There has been a systematic assault taking place on Irish democracy from a political establishment that seems to suffer from blind Europhilia for many years. Consider the following;
The 1937 Constitution sets out that sovereignty, law and governmental authority reside with, and are derived from, the people. Therefore, should there be any proposed change to that Constitution, the people have first to be consulted by referendum. The 1972 EEC Accession Treaty entailed that law emanting from the European Treaties would override any conflicting provisions in Irish law. Both the main parties, which carried an easy majority of the vote and which had dominated Irish politics for decades were pro-EEC, whilst Sinn Fein, the Labour Party and the Unions were against. As in the UK, there was little real appreciation of the real connotations of joining a supranationalist bloc, and proposal to join was agreed by the people in the May 1972 Accession Referendum. Similar referenda took place to permit the Single European Act, the Maastricht Treaty, the Nice, Lisbon Treaties and the Eurozone Stability Treaties to be ratified. However, each of these later referenda were characterised by unconstitutional behaviour, deception and duplicity on the part of successive pro-EEC/EU governments.
In the case of the 1986 Single European Act, the government first attempted to railroad the treaty through the Oireachtas by majority vote, but the Supreme Court ruled (Crotty, 1987) that the SEA entailed a further surrender of sovereignty, and that it therefore had to obtain the consent of the people within whom that sovereignty resided. The Haughey government responded by spending public money only on the 'Yes' campaign, something that had never previously happened, and which was ruled 'undemocratic, unconstitutional and unfair' (McKenna 1995) by the Supreme Court in subsequent campaigns, and (in regard of one-sided allocation of free radio broadcasting time) 'illegal and unconstitutional' (Coughlan 2000). Although the Supreme Court found that these earlier campaigns had been carried by means that were variously unconstitutional, undemocratic, unfair and illegal, it did not invalidate the results of the referendums.

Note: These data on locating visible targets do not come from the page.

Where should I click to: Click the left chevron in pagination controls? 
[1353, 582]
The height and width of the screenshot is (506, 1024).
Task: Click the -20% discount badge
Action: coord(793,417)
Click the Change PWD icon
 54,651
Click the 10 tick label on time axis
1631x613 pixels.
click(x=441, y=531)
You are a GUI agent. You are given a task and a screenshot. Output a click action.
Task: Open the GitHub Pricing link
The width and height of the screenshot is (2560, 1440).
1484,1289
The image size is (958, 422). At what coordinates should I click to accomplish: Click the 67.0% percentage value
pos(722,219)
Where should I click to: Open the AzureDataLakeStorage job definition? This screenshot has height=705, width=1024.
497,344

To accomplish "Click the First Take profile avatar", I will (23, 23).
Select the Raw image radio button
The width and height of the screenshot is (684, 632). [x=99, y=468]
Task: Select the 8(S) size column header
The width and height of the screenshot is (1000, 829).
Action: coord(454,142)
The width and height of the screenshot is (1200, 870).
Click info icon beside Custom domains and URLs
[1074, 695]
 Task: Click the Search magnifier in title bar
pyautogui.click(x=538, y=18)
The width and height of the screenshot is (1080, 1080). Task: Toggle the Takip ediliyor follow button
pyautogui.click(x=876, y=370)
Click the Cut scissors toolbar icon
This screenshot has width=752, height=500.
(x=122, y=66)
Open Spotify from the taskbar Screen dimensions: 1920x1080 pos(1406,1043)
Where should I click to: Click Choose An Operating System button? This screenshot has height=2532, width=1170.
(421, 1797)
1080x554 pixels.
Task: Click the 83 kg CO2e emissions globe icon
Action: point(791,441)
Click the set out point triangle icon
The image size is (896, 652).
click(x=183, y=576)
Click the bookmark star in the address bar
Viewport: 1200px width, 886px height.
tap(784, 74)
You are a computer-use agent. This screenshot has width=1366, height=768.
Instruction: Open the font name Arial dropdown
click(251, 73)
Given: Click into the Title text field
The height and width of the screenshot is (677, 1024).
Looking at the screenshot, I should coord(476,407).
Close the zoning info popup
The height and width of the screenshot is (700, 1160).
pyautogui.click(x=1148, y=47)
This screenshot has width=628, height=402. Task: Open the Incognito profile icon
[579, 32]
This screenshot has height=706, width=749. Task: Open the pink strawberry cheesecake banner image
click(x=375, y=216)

Following McKenna the government established the Referendum Commission, and charged it with ensuring that in future referendum campaigns the public were properly informed as to what effect the proposals would have on the Constitution, and of the arguments both for and against the proposals. A properly-informed public then rejected the Nice Treaty in 2001. When the EU Commission and the Irish government attempted a second stab at an unchanged Nice the following year, the Ahern government fast-tracked an amendment to the Referendum Act 1998 removing the Commission's role in informing the public of the Yes/No arguments on the last day of the Oireachtas sitting before the Christmas holiday, with just one day's prior notice to the opposition. There had also been an issue over the possibility of joining a future European Defence Pact, which would contravene Ireland's neutrality, and this was neutered by coupling the Nice Treaty to an undertaking to put any future engagement in a European Defence Pact to a referendum, the two put forward as a joint proposal to which the public could vote either Yes or No to the whole rather than either part, and meaning that anyone who voted No would also be voting to reject a referendum should there be a future proposal for Ireland to join a Euro Army. You could call this chicanery, or sleight of hand. I'll settle for either.
And so it goes on, through Lisbon, to Brexit. I've already mentioned the disaster that the 'honest, competent people who were serving the interests of the people who elected them' imposed upon Ireland when they frogmarched it into the Euro, or stripped it of its once vast fishing industry, or threw away its neutrality.
But this is utterly futile, and I'm becoming bored.